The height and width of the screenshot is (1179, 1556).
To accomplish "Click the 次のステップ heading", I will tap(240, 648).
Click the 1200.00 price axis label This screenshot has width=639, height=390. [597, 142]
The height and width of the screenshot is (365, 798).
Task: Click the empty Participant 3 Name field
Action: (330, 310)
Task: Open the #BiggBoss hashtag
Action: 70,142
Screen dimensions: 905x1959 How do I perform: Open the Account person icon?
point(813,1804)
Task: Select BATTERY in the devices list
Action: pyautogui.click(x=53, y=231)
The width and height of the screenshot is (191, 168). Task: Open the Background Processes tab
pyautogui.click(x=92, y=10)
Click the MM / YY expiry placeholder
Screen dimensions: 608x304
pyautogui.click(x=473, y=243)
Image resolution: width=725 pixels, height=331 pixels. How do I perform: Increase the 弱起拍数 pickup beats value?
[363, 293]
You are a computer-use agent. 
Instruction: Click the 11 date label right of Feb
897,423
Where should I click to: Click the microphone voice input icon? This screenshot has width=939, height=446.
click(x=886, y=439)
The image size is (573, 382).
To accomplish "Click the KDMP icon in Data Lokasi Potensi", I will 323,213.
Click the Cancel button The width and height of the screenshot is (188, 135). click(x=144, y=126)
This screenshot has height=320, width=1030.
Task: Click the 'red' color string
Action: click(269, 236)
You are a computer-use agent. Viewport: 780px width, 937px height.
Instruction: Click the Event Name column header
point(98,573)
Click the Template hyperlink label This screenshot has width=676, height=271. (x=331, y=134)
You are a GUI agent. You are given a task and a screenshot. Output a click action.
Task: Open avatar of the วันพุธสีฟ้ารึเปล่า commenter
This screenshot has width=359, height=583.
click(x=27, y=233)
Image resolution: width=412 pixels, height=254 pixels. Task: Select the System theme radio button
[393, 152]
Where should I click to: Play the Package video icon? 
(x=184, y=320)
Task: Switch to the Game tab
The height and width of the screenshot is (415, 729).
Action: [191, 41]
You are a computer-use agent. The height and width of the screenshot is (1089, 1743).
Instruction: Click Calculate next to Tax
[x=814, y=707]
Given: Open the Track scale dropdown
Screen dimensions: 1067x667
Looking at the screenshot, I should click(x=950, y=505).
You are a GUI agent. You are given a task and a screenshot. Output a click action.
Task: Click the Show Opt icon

________________________

Nothing but the lines holding the word "will" should be returned from the listing above.

:: Answer below ::
To accomplish "Click the 次のステップ heading", I will tap(240, 648).
To accomplish "Click the KDMP icon in Data Lokasi Potensi", I will 323,213.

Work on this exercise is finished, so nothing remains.